Write out, word for word, the lines of the entries from the one containing "Open Practice Interview Questions page" through the one containing "pyautogui.click(x=312, y=457)", including both. Leave the pictures out.
======== Entries ========
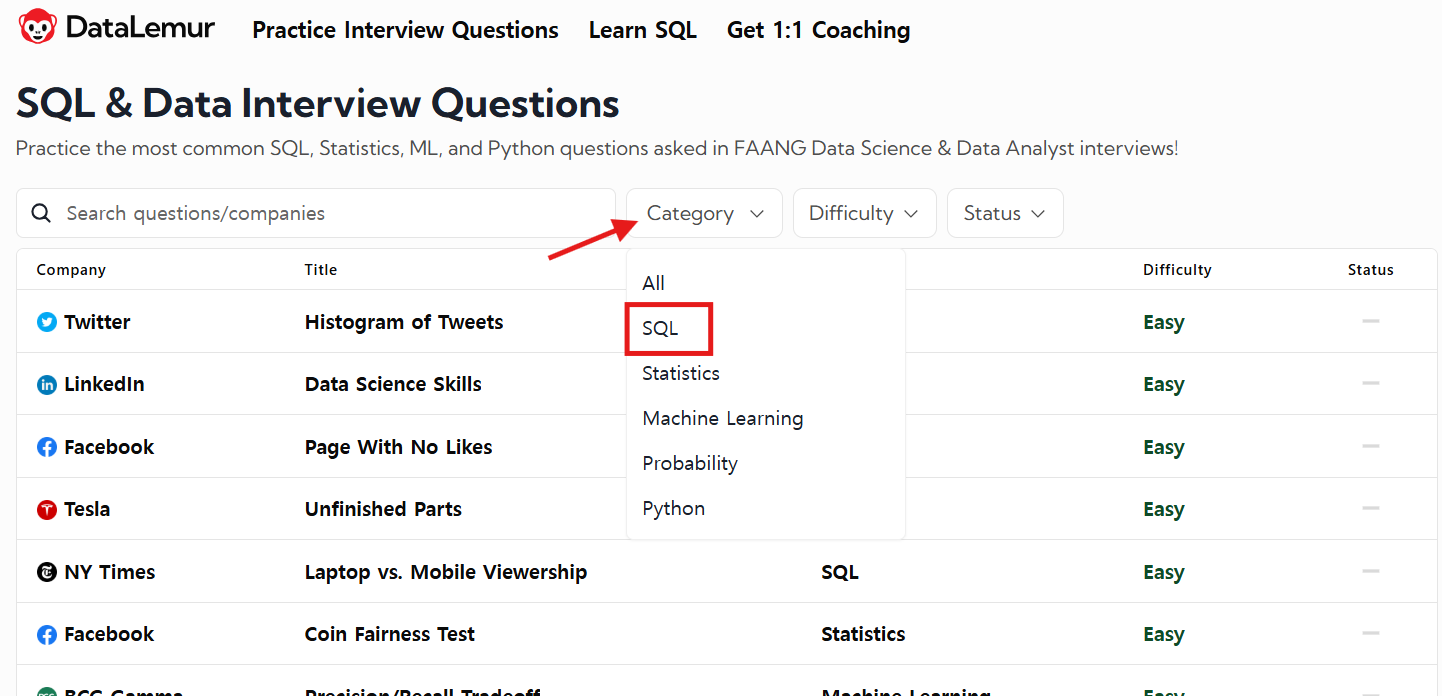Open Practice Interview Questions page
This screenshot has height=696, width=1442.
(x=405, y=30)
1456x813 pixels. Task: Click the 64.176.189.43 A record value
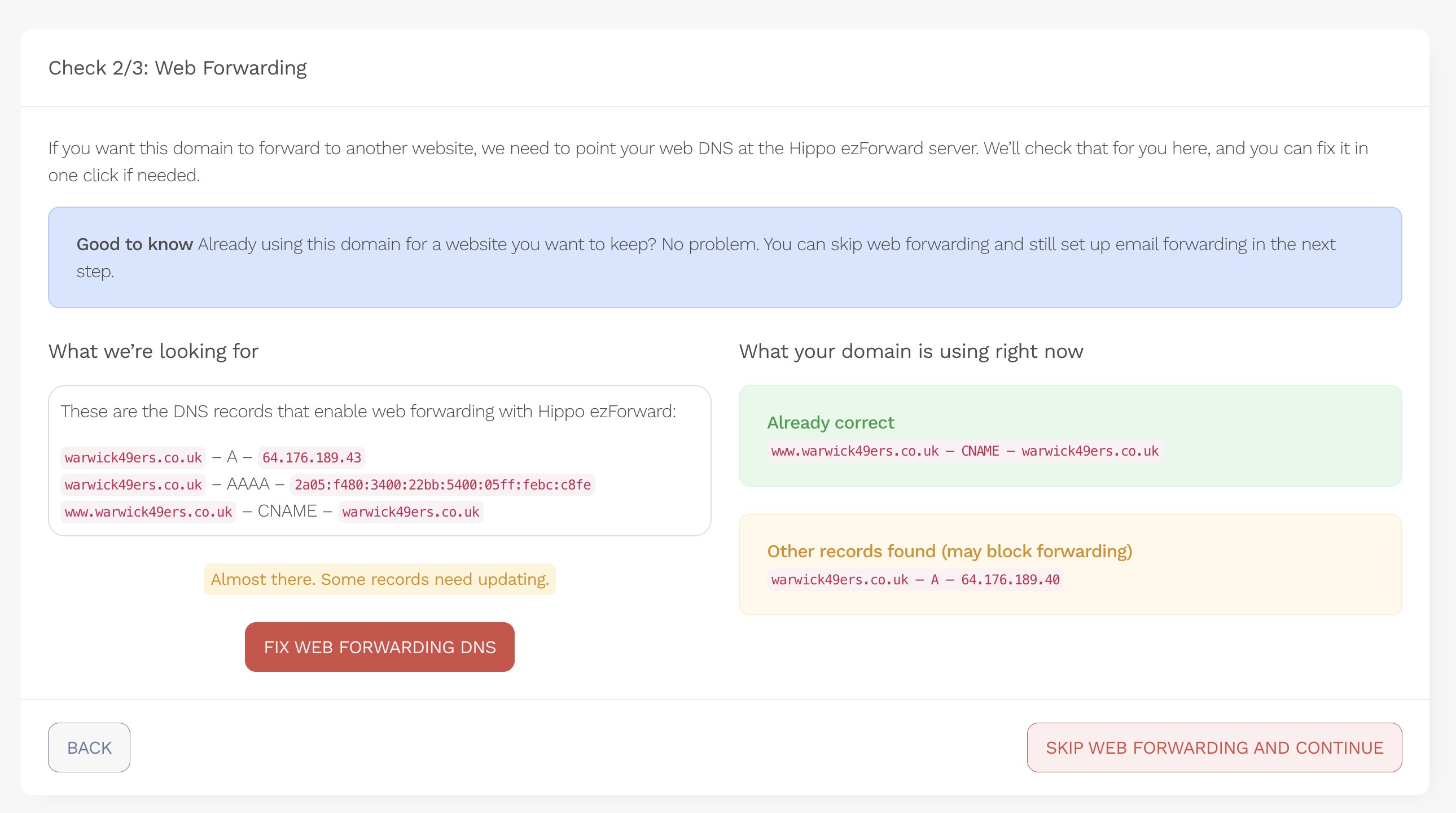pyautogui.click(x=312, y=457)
========
======== Entries ========
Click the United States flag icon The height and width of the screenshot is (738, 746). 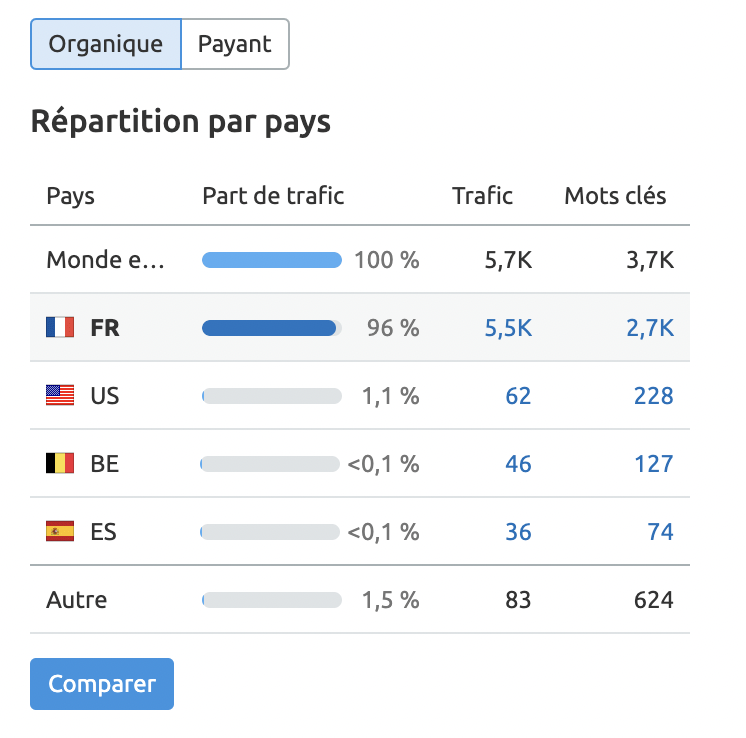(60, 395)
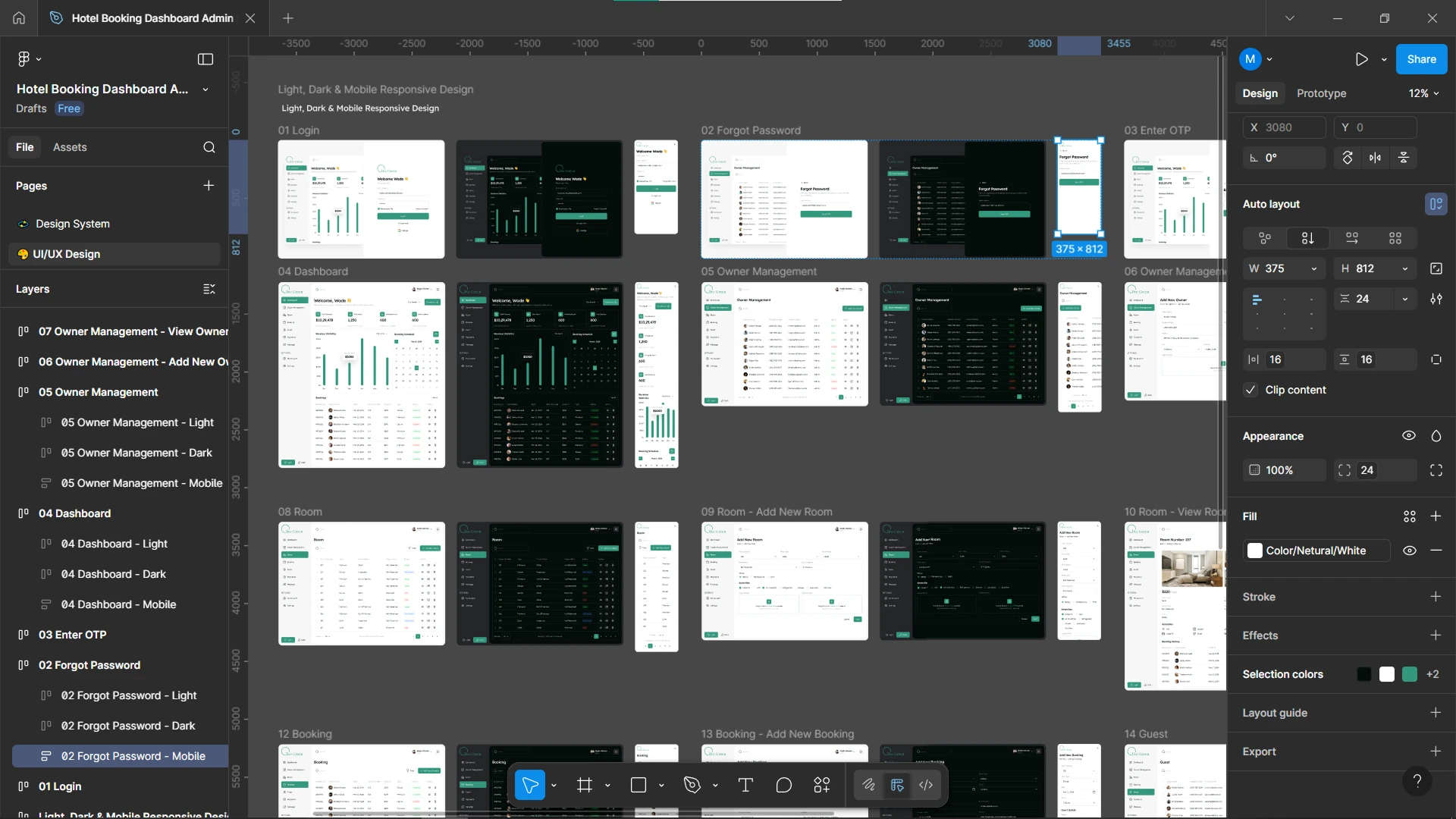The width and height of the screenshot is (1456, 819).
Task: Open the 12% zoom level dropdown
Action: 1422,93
========
▶ _Full answer_
Open Practice Interview Questions page
This screenshot has height=696, width=1442.
(x=405, y=30)
1456x813 pixels. Task: Click the 64.176.189.43 A record value
pyautogui.click(x=312, y=457)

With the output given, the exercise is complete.